## Assigned task
Copy the lines below verbatim, beginning with the line that includes "Open the Kollektionen menu" and continuing to the end; leave out everything before it.

-- Information supplied follows --

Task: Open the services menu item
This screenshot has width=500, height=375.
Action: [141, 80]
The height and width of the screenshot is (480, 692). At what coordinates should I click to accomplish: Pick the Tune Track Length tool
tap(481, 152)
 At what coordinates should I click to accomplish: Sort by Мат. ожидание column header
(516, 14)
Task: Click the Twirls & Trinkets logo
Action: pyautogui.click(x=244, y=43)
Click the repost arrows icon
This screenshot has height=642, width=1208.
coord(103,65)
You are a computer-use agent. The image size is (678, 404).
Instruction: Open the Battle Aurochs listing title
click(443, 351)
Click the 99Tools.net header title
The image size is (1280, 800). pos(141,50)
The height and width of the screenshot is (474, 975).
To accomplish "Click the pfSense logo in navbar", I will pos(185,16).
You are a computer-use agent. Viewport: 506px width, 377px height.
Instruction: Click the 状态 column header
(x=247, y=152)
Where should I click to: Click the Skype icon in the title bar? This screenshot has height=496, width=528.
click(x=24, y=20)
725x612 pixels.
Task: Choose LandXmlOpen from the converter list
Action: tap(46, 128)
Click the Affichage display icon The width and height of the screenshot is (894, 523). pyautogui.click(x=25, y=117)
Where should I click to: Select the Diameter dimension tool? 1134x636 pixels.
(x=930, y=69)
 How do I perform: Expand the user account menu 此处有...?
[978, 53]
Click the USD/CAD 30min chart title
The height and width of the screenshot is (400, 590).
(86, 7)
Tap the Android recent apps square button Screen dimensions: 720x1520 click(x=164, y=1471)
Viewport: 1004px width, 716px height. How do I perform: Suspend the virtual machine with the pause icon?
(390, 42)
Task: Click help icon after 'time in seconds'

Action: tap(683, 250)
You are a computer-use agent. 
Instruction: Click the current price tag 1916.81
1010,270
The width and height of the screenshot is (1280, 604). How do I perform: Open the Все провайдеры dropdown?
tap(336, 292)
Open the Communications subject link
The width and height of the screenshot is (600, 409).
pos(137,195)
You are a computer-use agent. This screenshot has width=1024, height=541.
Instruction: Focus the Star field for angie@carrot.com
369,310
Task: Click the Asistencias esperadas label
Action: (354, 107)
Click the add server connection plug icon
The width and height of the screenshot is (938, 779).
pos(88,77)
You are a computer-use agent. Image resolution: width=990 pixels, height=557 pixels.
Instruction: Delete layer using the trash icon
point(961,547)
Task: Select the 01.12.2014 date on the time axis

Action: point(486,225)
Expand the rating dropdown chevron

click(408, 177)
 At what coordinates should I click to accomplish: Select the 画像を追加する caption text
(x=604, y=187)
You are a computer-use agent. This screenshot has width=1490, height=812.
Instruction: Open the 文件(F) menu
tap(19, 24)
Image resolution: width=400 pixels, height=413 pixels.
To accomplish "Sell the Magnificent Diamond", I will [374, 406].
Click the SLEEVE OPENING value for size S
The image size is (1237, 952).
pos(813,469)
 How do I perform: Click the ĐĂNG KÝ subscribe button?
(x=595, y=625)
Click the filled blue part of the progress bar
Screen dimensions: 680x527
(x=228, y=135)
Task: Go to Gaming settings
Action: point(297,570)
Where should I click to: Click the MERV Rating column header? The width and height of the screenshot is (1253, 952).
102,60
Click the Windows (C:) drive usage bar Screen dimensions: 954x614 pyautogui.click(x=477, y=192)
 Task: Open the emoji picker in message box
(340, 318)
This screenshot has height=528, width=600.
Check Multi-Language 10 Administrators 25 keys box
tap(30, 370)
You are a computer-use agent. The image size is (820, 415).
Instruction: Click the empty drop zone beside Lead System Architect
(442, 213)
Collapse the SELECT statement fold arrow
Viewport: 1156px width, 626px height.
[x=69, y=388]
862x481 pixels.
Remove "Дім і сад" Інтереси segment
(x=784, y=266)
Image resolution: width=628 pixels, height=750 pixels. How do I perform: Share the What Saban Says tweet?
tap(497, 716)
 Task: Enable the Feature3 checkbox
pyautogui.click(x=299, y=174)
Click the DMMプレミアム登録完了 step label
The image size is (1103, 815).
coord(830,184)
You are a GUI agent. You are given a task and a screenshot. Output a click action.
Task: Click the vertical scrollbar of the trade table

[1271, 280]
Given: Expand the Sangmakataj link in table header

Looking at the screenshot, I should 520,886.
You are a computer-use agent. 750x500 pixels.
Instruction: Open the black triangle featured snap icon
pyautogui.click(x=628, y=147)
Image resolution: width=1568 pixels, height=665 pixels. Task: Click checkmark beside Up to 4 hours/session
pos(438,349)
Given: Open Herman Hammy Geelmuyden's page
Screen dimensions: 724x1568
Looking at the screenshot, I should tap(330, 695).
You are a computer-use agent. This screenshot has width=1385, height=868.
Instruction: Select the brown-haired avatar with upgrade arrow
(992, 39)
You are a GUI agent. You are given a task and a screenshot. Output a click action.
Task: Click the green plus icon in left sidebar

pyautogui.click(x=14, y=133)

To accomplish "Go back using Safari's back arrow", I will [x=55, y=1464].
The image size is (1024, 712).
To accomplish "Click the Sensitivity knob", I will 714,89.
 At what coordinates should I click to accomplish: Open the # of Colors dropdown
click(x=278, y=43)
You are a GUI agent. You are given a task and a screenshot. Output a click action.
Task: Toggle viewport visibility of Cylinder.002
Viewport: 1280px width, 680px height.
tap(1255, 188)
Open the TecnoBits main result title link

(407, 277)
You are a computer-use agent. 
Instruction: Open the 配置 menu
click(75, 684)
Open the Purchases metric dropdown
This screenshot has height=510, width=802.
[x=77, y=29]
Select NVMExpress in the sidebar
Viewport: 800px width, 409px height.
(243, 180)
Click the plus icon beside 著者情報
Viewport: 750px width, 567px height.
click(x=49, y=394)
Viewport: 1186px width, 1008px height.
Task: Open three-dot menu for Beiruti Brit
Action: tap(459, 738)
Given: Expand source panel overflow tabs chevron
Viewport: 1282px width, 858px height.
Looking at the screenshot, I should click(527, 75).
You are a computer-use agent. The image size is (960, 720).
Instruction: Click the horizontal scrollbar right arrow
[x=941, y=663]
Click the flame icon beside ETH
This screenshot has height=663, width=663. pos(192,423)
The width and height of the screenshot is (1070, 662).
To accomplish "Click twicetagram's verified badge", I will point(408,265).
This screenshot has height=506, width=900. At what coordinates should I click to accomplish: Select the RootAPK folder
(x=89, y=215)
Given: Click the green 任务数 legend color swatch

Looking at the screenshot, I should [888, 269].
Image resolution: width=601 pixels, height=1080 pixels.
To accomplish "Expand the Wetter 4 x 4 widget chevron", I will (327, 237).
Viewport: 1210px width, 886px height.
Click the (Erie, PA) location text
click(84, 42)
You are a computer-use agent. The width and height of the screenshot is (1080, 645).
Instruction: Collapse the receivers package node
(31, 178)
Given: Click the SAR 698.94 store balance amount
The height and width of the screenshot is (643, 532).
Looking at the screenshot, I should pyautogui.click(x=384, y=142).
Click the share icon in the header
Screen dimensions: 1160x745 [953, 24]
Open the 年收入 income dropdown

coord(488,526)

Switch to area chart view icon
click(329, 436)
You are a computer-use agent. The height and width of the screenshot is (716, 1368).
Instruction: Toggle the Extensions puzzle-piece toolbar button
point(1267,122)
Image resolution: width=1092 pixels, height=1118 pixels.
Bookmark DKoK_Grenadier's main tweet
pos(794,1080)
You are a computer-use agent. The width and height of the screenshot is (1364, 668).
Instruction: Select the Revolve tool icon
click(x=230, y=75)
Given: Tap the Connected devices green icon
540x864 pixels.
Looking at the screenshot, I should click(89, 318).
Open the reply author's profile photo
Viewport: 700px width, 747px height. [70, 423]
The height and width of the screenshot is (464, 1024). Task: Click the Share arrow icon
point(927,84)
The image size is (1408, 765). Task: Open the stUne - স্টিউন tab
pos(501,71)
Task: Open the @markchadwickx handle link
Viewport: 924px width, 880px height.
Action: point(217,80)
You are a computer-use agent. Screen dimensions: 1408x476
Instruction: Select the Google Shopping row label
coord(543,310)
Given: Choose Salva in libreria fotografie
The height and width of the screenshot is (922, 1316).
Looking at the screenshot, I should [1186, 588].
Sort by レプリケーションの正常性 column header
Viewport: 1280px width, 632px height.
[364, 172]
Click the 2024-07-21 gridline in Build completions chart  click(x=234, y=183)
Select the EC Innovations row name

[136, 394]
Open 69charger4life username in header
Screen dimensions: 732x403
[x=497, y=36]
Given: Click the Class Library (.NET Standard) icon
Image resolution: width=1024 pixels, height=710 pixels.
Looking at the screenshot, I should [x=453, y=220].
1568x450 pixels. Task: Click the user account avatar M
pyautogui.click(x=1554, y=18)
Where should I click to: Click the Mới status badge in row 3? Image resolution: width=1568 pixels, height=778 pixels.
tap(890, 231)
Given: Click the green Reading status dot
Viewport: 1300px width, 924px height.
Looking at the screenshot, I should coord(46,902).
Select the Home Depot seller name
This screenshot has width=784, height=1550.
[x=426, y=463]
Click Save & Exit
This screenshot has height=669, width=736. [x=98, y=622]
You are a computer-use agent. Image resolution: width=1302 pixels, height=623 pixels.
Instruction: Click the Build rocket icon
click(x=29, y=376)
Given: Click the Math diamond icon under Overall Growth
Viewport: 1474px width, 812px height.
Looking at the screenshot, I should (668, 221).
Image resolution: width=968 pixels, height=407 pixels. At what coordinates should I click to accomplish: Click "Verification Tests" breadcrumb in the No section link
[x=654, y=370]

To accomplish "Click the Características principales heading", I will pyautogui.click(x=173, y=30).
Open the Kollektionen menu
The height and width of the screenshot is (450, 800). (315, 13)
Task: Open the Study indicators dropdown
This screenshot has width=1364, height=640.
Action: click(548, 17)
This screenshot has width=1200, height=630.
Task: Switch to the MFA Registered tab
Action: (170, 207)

-- Information supplied concluded --

## Solution below
Open the Kollektionen menu
The height and width of the screenshot is (450, 800). (315, 13)
Task: Open the Study indicators dropdown
This screenshot has width=1364, height=640.
Action: click(548, 17)
This screenshot has width=1200, height=630.
Task: Switch to the MFA Registered tab
Action: (170, 207)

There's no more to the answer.